Pelo menos 94% dos municípios paulistas já notificaram casos de dengue este ano. Do total de 645 cidades, em 606 ao menos uma pessoa apresentou os sintomas da doença de janeiro a março, conforme dados do Centro de Vigilância Epidemiológica da Secretaria da Saúde do Estado. No mesmo período do ano passado, 545 cidades (84,5%) haviam tido dengue.

A maioria das cidades com dengue zero fica no sudoeste paulista e têm menos de 10.000 habitantes. A maior concentração de casos está na região noroeste do Estado. Até 15 de março, tinham sido confirmadas 29 mortes em São Paulo, mas o número já é maior.

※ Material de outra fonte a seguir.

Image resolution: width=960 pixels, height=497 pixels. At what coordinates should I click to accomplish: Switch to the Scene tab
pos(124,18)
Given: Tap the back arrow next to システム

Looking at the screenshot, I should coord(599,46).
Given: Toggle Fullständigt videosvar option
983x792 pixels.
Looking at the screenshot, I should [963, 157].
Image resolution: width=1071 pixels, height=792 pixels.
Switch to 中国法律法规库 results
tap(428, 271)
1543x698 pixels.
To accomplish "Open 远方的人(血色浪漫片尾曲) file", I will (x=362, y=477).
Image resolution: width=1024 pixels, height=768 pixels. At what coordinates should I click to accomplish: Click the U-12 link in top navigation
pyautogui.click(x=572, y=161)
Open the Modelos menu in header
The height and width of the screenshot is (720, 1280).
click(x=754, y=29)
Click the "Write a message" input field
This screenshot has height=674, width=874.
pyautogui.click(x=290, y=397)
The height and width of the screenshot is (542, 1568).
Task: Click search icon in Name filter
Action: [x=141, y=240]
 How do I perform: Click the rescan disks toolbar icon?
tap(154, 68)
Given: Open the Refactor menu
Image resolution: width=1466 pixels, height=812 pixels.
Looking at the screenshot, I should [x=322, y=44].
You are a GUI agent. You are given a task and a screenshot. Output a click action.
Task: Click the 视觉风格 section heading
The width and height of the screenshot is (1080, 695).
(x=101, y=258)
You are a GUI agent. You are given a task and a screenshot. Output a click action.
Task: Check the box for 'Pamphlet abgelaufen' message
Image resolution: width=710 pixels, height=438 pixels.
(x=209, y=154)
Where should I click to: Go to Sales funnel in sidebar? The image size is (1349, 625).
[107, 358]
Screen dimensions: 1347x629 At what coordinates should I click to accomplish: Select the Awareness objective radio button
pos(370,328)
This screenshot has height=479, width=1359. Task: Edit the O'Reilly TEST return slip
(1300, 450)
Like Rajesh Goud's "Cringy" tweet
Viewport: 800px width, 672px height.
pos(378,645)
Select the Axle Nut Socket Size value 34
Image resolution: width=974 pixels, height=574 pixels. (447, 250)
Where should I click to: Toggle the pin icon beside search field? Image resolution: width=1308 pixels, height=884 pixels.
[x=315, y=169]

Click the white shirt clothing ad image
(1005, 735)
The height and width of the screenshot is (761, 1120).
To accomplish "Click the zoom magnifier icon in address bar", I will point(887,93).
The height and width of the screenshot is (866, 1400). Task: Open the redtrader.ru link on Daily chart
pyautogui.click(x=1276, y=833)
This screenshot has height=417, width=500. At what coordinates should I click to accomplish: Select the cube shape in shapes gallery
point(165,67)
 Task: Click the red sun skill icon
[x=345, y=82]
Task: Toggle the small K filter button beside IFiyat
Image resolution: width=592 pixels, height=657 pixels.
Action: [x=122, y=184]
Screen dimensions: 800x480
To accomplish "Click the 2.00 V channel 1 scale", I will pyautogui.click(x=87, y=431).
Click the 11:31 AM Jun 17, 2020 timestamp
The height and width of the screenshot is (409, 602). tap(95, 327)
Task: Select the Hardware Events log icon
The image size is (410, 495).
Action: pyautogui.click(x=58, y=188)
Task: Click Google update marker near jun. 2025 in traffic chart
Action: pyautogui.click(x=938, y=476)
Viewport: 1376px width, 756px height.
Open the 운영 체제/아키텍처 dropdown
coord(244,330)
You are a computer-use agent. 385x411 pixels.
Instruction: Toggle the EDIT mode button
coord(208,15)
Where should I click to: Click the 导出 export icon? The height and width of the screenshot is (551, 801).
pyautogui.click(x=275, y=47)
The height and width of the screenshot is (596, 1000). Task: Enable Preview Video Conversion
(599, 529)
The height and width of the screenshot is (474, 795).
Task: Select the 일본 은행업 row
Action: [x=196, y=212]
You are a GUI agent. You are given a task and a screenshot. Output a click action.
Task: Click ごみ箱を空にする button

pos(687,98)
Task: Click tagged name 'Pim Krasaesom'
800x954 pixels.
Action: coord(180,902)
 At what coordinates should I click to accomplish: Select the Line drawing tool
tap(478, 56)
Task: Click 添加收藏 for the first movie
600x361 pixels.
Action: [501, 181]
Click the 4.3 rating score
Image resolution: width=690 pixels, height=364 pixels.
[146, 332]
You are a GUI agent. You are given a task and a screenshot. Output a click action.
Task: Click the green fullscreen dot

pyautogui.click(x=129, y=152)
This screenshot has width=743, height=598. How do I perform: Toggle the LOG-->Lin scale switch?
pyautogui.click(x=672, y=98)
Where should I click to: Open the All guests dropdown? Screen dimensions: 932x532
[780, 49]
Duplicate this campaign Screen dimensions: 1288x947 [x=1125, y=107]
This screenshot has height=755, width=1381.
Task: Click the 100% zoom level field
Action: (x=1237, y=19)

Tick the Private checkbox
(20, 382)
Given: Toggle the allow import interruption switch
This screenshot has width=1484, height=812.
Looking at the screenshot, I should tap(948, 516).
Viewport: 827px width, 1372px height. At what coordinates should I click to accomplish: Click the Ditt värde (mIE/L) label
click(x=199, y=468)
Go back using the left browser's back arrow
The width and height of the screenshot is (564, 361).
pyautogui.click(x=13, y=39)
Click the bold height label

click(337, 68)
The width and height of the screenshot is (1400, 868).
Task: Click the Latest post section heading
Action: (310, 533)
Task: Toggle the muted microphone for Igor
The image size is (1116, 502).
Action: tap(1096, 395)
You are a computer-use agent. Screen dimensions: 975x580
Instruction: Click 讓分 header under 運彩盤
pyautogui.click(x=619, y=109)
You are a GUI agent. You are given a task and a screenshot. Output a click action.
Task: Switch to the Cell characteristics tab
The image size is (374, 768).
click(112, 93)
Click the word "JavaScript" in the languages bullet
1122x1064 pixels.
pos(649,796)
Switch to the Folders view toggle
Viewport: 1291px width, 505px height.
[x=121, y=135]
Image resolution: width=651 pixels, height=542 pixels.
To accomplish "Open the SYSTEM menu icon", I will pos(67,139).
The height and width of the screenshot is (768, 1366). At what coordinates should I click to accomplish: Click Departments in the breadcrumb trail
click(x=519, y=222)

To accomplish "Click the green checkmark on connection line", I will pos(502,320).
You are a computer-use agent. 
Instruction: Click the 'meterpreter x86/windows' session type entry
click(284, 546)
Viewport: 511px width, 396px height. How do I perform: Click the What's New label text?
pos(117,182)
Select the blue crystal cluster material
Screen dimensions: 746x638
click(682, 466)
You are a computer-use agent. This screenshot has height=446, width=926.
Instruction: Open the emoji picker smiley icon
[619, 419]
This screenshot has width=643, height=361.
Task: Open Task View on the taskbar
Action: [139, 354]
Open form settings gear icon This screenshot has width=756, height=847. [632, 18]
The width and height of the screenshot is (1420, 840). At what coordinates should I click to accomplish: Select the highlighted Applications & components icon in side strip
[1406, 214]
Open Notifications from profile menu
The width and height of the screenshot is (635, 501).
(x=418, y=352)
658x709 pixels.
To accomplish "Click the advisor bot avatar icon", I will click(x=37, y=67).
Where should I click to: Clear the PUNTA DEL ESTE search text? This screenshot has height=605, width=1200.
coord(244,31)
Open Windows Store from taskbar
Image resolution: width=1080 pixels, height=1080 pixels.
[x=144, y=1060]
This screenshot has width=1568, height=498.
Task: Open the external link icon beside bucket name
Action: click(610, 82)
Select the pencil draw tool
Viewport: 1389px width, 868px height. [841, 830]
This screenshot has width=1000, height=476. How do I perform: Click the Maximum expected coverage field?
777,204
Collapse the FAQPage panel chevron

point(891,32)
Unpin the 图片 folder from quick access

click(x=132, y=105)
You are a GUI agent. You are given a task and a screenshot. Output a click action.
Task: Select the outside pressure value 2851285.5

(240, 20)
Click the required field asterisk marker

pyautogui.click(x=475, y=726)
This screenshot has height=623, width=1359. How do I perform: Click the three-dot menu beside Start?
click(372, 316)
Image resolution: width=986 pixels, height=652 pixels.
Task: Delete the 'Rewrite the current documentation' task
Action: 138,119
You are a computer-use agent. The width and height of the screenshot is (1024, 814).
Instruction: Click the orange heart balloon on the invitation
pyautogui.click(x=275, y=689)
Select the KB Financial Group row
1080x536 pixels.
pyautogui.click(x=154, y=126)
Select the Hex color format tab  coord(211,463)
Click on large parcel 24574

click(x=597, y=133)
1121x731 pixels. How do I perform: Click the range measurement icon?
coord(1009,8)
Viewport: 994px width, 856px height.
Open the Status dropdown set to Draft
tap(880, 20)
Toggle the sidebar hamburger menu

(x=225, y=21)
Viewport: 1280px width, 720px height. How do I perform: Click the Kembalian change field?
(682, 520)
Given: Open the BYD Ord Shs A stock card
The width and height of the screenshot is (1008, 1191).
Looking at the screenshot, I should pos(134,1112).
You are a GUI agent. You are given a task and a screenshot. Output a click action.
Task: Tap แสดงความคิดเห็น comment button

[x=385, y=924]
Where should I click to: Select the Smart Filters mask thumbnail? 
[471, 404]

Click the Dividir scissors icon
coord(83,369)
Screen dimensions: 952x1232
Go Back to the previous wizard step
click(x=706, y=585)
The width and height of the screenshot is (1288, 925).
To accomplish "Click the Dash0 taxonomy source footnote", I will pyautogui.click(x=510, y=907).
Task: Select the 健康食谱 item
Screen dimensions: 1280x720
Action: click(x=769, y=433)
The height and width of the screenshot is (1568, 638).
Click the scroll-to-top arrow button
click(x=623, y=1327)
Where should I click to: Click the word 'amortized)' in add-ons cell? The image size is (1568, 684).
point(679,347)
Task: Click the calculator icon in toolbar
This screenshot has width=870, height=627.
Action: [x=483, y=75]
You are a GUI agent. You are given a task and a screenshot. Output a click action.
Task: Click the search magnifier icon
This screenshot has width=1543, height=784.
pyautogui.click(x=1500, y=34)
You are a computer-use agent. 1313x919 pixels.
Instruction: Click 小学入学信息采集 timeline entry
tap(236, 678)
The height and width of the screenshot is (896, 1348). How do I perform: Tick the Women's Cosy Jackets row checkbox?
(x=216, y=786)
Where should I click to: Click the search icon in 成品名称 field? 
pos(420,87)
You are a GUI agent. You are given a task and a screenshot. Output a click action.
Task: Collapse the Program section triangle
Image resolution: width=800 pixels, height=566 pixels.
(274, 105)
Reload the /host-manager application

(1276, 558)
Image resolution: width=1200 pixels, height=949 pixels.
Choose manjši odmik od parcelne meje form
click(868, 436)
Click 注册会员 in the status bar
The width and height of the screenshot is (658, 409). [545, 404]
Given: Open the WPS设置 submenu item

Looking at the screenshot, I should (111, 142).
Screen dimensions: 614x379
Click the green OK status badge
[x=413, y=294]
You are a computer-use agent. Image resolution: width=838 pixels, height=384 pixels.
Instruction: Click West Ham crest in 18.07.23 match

A doença assusta populações de cidades de pequeno a médio porte, onde já são registradas mortes pela doença. Em Mirandópolis, de 29.200 habitantes, a primeira morte aconteceu na quarta-feira, 10, após uma mulher de 42 anos ser diagnosticada com dengue hemorrágica. Ela estava internada no Hospital Estadual da cidade. A causa da morte foi confirmada pelos exames feitos no Instituto Adolfo Lutz. O município enfrenta epidemia, com 805 casos de dengue este ano.

Em Tupã, de 75.900 habitantes, o primeiro óbito foi confirmado na quinta, 11. Um idoso de 68 anos, morador do bairro Tabajaras, morreu após ser internado no Hospital São Francisco de Assis. A cidade tem 550 casos positivos e outros 670 em investigação.

No município de Américo Brasiliense, de 38.000 habitantes, na região norte do Estado, o primeiro óbito foi registrado no último dia 4. A vítima, um homem de 47 anos, morava no Jardim São José e também teve diagnóstico de dengue hemorrágica.